Una mirada desconfiada hacia el chico bastó para dejar claro que no quería hablar del tema. "No es de tu incumbencia", le dijeron sus ojos tenuemente verdes. Y entonces siguió hacia delante como si nada hubiese ocurrido.
Arme quedó frente a Kayt con rostro desorientado, pasándose la botella de mano a mano. No paró de hacerlo hasta que no abrió sus carnosos labios para decir:
—Luego hablamos, Kayt.
Justo después, Arme caminó lo más rápido que pudo hacia el caballero. No andaba lejos de la salida, y estaba dispuesto a acompañarlo. No sabía cómo continuaría la jornada después de aquello, pero probablemente no volviese a haber alcohol de por medio. Eso no le gustaba.
Para bien o para mal, Kayt volvió a quedar solo. No literalmente, pues se encontraba junto a su inseparable Soka, pero su silenciosa compañía significaba lo mismo que la presencia de un jarrón con ojos como estelas plateadas.
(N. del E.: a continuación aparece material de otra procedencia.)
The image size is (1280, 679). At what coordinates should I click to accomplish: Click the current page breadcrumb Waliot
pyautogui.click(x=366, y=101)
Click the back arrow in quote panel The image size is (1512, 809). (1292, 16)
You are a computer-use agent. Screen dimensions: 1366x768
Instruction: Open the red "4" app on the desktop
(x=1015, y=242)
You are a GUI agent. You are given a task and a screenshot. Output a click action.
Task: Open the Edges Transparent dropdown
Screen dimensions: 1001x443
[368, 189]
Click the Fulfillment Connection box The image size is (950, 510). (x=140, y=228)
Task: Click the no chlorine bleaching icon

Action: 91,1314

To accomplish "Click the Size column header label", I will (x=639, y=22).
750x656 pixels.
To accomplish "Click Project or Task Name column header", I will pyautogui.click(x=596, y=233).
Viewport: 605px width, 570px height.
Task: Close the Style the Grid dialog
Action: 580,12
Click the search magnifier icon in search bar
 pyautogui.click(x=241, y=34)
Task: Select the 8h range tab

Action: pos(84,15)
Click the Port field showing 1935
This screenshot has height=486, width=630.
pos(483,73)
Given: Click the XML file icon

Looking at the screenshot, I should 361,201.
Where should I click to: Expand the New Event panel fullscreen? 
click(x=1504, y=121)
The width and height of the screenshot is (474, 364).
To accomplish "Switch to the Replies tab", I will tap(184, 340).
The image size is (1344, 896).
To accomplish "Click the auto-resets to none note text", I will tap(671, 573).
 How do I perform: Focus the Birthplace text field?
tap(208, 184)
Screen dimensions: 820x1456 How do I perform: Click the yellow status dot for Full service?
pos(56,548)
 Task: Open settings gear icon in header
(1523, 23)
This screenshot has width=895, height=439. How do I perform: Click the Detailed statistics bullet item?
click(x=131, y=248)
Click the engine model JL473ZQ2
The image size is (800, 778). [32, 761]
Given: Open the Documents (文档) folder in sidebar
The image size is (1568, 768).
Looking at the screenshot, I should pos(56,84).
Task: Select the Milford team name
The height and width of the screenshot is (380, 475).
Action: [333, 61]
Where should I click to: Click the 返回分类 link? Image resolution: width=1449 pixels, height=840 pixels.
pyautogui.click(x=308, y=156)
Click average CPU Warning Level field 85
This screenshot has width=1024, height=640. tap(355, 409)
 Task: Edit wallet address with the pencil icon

Era propio de Kayt dejarse llevar por la curiosidad en momentos de perdición moral. Así pues, optó por dirigirse a alguna de las habitaciones del pasillo en busca de descubrir más acerca de aquel cuerpo que tanto lo había decepcionado. Quizá fuese en contra de la privacidad, pero poco le importaban esos aspectos en semejante instante.
Para inspeccionar los interiores de una sala sin abrir la puerta, Kayt se asomó por el espacio entre puerta y marco por el que entraba algo de luz. No demasiada, pero sí suficiente.
La primera habitación que inspeccionó tenía en su interior a un nombre con un bigote largo y canoso que rellenaba papeles uno tras otro, sin parar. Nada de interés, pero al menos descubrió que alguien trabajaba con dignidad entre aquellas paredes.
La segunda habitación estaba ocupada por dos Guardias Ardientes que hablaban entre ellos usando apelativos cariñosos. Demasiada intimidad entre ambos, y no quiso ver más.
Cuando Kayt inspeccionó la tercera, se llevó una agradable sorpresa. Una sala de espera que contaba con un sofá ancho y de color verde pistacho. Era justo lo que necesitaba, un lugar donde descansar y meditar. Lo estaba deseando. Nada como un espacio tranquilo y vacío para encontrarse a uno mismo en el eco de una mente revuelta.
Empujó cuidadosamente la puerta, y las visagras chirriaron. Tuvo que ejercer mayor fuerza para abrirla del todo sin provocar demasiado ruido, pero aquello no era nada que el poder de la mente no pudiera solventar. En el interior junto a la callada Soka, Kayt dejó la puerta al límite sin llegar a cerrarla. Si no lo hizo fue porque creía en el destino.
Se permitió el lujo de reposar sobre el sofá, exteniendo los brazos por encima de su cabeza. Soka se sentó a su lado con la calma de una carpa en un estanque, sus pálidas manos dulcemente quietas sobre sus rodillas pálidas. Estaban despellejadas, se percató Kayt, como si fuese una niña que no dejaba de jugar.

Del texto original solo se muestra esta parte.